Latent Space Phenotyping #3
Mar 13, 2020
Hello dear reader,
There might be enough readers to actaully make this exercise worth it! No one will ever know… unless you comment in the comment box. Dr. Amy Tabb (@amy_tabb) commented once and that was pretty cool, because now at least I am sure the function works! Hizzah!
Random endorsement: If you are stuggling, like I was, with writing. I can highly recommend using OverLeaf. Their nice UI to LaTeX made preparing a very clean and “pre”-formatted manuscript a lot of fun and very simple. Even my PI likes it! The compiler actually made the process feel like I was making progress towards a real product. Several students in the Knapp lab have started using OverLeaf and seem to love it, as well. LOVE it. This is unsponsored content, but I am down with sponsored content too. wink wink hint hint
This round I am going to wax and wane poetically on my own work: Feldmann et al. (2020) “Multi-Dimensional Machine Learning Approaches for Fruit Shape Phenotyping in Strawberry” Accepted to GigaScience.
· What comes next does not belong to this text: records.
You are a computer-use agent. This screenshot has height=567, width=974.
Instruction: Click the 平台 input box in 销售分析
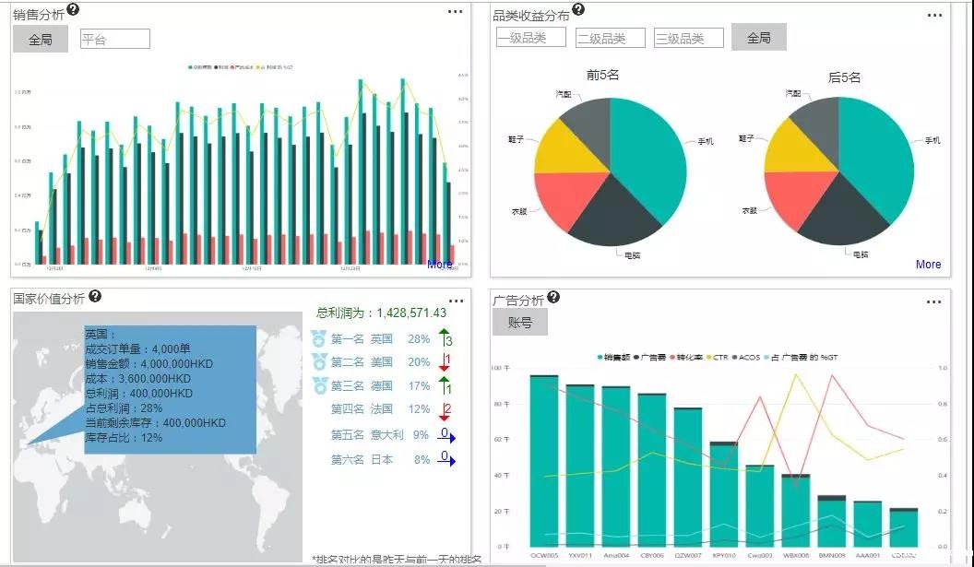click(x=114, y=39)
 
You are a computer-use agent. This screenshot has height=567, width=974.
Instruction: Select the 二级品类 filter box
click(x=611, y=38)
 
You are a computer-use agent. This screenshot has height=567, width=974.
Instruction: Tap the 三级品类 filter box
click(x=689, y=38)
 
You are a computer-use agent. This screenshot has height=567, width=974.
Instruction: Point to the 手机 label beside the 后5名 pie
click(x=932, y=140)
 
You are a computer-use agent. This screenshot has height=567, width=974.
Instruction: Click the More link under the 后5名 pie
click(x=928, y=265)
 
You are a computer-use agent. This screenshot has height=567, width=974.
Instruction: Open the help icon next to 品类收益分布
click(x=578, y=9)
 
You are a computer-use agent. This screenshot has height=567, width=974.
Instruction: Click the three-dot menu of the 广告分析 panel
click(x=934, y=301)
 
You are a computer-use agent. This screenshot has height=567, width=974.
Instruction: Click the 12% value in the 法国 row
click(x=420, y=409)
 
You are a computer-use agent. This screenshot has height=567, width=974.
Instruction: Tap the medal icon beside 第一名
click(x=319, y=338)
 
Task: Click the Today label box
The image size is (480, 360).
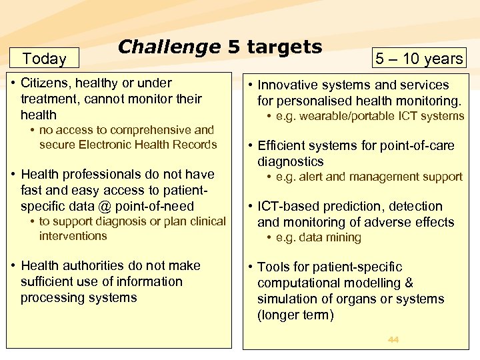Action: coord(44,59)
However, I am still waiting on authorproofs.
For now, you can find the original submission here: https://doi.org/10.1101/736397 and I will update this post once the final manuscript is available on GigaScience.
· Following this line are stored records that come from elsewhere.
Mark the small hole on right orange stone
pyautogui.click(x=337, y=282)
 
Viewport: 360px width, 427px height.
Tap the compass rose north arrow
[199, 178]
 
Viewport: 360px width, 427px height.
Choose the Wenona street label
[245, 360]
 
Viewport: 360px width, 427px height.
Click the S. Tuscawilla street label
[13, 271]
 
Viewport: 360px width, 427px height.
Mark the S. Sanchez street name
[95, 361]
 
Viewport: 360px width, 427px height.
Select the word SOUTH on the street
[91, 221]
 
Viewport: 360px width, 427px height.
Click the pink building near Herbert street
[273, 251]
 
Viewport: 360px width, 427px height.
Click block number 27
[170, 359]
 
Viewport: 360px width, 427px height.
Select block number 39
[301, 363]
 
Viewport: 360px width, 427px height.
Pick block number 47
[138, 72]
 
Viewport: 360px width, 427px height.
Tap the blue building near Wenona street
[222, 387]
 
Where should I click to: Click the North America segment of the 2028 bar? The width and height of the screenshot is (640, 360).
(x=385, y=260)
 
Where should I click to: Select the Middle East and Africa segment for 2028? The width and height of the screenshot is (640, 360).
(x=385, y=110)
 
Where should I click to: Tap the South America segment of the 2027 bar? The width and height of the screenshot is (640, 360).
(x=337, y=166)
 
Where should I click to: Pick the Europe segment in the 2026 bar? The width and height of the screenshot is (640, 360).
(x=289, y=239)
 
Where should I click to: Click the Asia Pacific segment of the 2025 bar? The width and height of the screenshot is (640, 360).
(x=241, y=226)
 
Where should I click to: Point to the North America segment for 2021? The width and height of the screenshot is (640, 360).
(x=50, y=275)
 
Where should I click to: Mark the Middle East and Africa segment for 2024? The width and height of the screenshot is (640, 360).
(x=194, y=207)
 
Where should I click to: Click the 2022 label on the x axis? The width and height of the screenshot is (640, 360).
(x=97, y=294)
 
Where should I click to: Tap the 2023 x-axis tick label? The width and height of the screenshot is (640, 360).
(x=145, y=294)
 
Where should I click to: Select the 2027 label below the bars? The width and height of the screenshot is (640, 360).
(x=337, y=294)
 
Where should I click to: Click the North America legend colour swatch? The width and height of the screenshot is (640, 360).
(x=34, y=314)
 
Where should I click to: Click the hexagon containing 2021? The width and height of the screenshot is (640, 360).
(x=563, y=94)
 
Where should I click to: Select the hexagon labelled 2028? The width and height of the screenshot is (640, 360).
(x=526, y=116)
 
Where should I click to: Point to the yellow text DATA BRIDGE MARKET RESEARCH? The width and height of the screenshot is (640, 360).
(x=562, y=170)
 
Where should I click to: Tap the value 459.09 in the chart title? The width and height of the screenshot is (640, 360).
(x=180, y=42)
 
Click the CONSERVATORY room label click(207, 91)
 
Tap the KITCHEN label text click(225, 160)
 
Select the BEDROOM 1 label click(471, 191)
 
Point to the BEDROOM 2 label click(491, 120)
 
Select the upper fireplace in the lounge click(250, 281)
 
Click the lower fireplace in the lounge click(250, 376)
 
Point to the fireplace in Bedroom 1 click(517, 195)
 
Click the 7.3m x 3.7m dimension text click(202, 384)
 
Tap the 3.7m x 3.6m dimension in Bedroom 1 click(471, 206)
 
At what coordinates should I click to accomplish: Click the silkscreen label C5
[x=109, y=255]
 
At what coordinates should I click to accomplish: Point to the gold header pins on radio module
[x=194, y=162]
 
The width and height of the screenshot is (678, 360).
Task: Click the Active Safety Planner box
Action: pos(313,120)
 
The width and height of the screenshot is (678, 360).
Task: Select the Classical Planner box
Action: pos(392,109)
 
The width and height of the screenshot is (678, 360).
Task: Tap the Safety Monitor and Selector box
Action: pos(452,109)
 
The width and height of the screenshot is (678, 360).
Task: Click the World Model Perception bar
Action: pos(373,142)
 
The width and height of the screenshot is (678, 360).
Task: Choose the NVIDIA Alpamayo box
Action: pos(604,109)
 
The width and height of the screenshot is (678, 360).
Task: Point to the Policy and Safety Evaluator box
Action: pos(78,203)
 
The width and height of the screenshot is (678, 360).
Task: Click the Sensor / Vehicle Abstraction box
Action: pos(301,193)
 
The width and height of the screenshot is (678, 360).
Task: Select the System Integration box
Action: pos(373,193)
This paper, and its yet written siblings, go back to my first year as a graduate student at UC Davis (2015). I was left mostly to my own devices, I was really excited to be a PhD student, and I fixated on morphometrics and multivariate statistics. For this, I blame Dr. Chitwood and his 2014 PLoS One paper on the temporal variation of violin shape (https://doi.org/10.1371/journal.pone.0109229). Read it. Love it. Be as inspired as I was. It is fun. It is cool. It is genuinely good. The figures are beautiful. The writing is beautiful. I then became aware of the on going work in tomato, grape, and Passiflora leaves (https://doi.org/10.1093/gigascience/giw008) and I was caught… hook, line, and sinker…
Thanks, Dan.
My thesis focuses on yield in strawberry, but I also inherited the weight of fruit quality assessments (Brix, Acidity, Anthocyanins, Texture, color, etc). These assessments are incredibly expensive, and so in order to get the most out of it, I took images containing >2 strawberries on average (1-3) (Figure 1) with the intent of doing Elliptical Fourier analysis and some linear descriptors (aspect ratio, circularity, etc.). The basics, I guess.
As I started learning how to extract features, I became… inspired.
TLDR; I extract 68 continuous features from each image using classic methods and novel methods. Please jump ahead 5 paragraphs to continue.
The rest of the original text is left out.